Exactly retype the lines below from the one containing "Given: Click the active YTD range tab" through the end of the listing. Leave pictures out.
>>>
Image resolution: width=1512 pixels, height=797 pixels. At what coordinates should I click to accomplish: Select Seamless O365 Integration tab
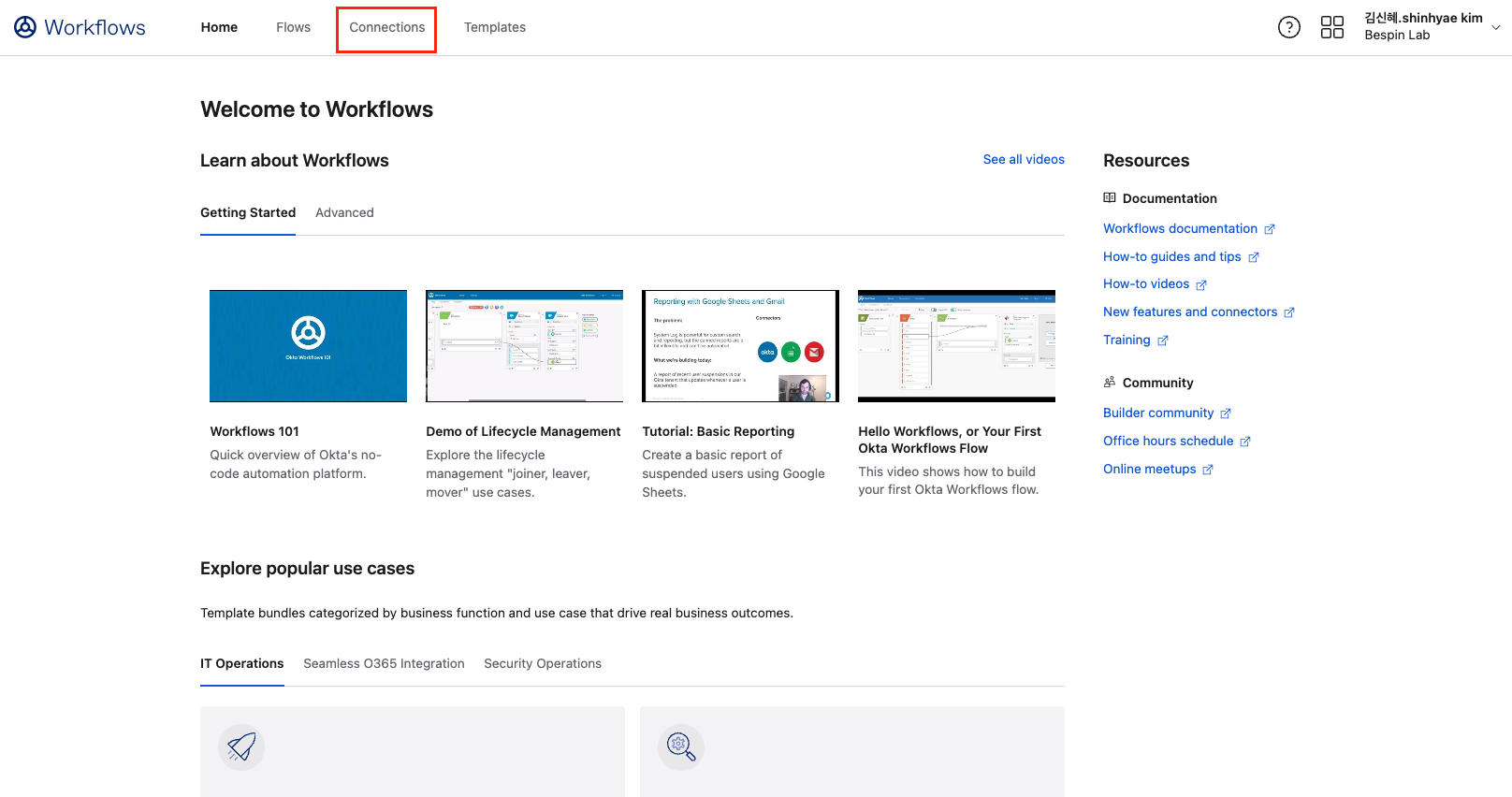click(384, 663)
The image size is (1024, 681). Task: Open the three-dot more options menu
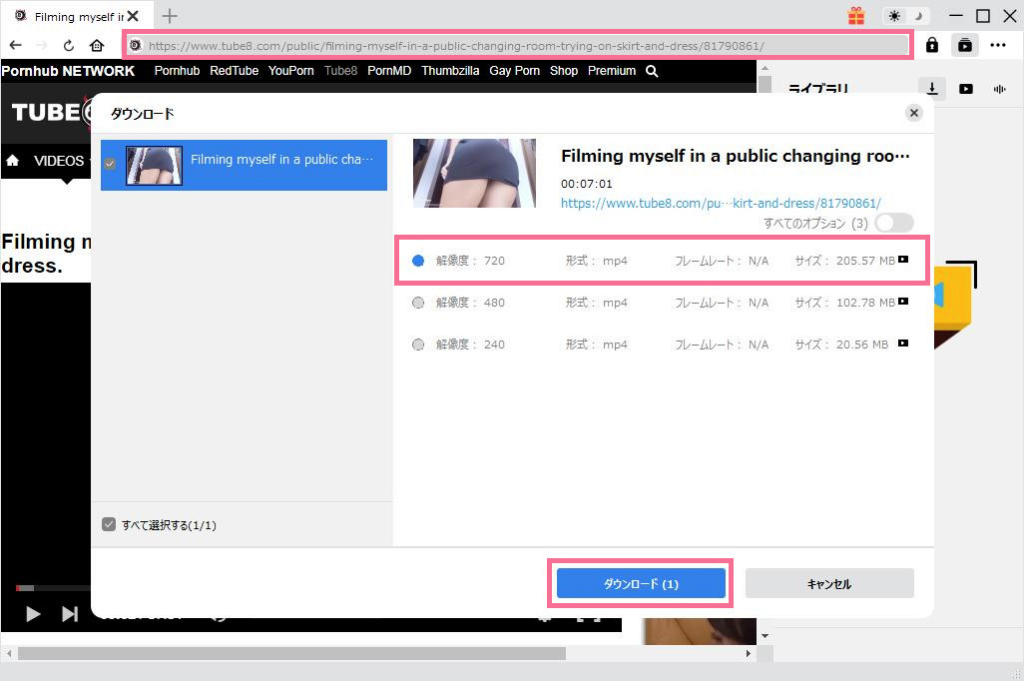[998, 45]
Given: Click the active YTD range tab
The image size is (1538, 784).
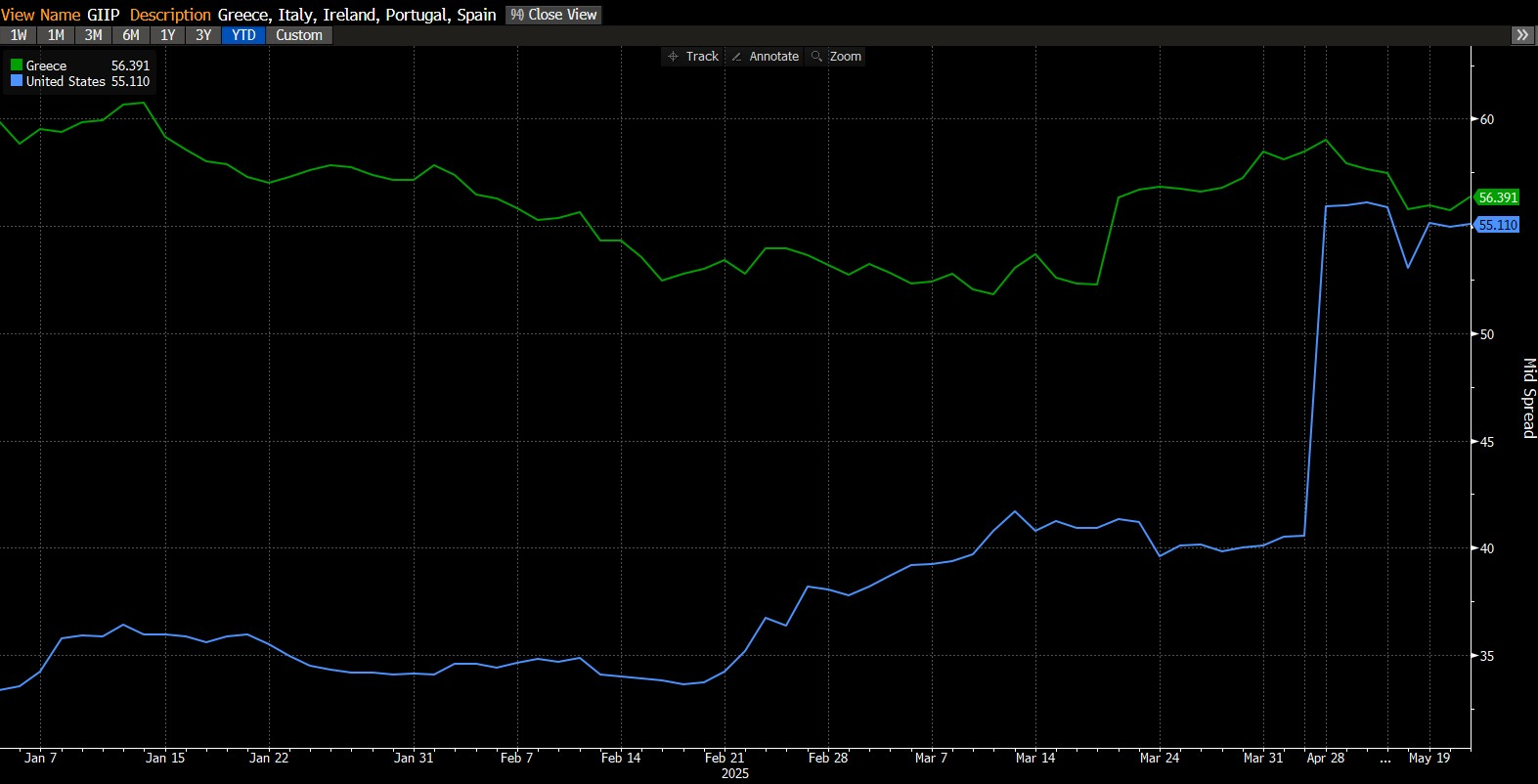Looking at the screenshot, I should tap(243, 35).
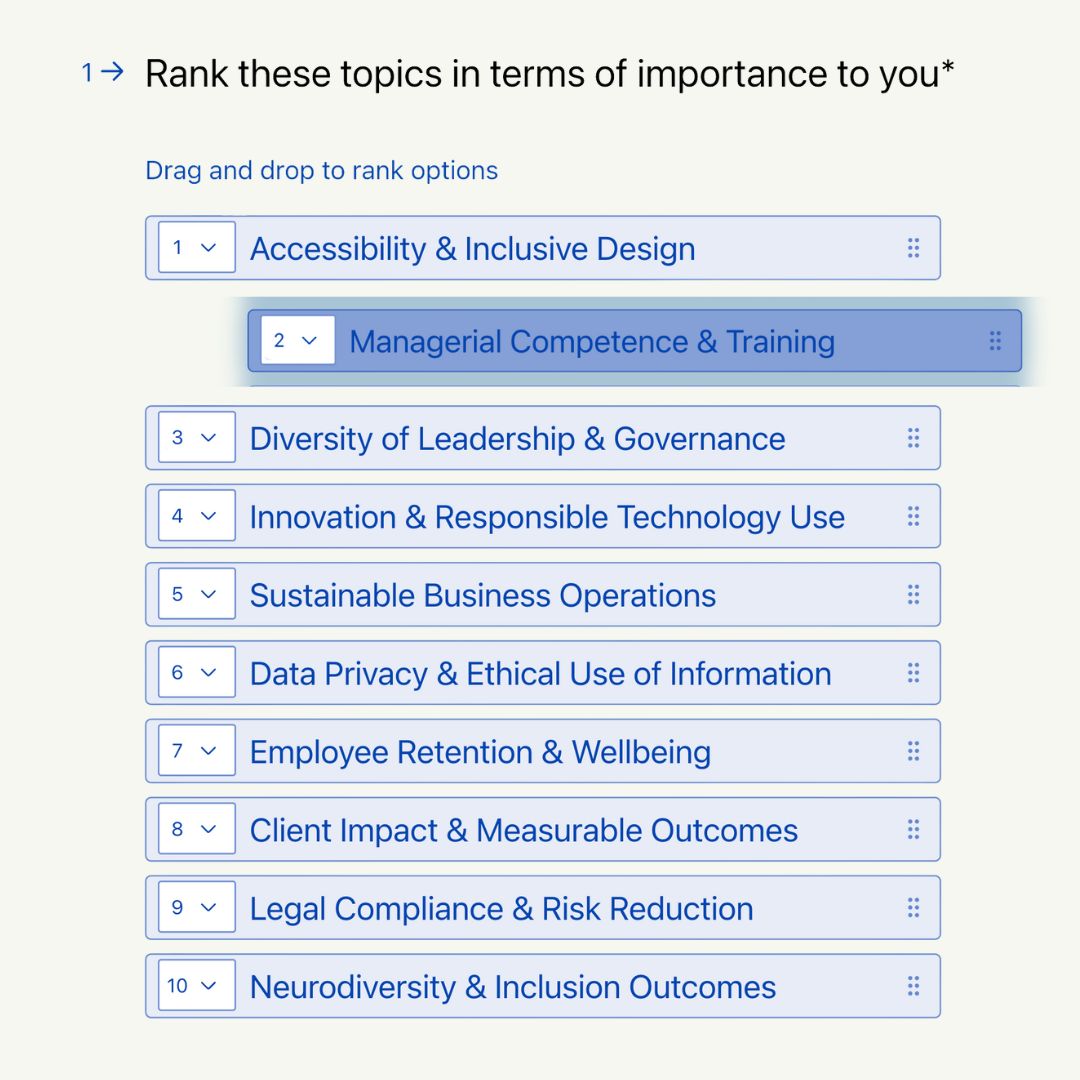Viewport: 1080px width, 1080px height.
Task: Expand rank 3 dropdown for Diversity of Leadership
Action: 196,438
<<<
* _Worked solution_
Given: Click the active YTD range tab
The image size is (1538, 784).
Looking at the screenshot, I should tap(243, 35).
Viewport: 1080px width, 1080px height.
Task: Expand rank 3 dropdown for Diversity of Leadership
Action: 196,438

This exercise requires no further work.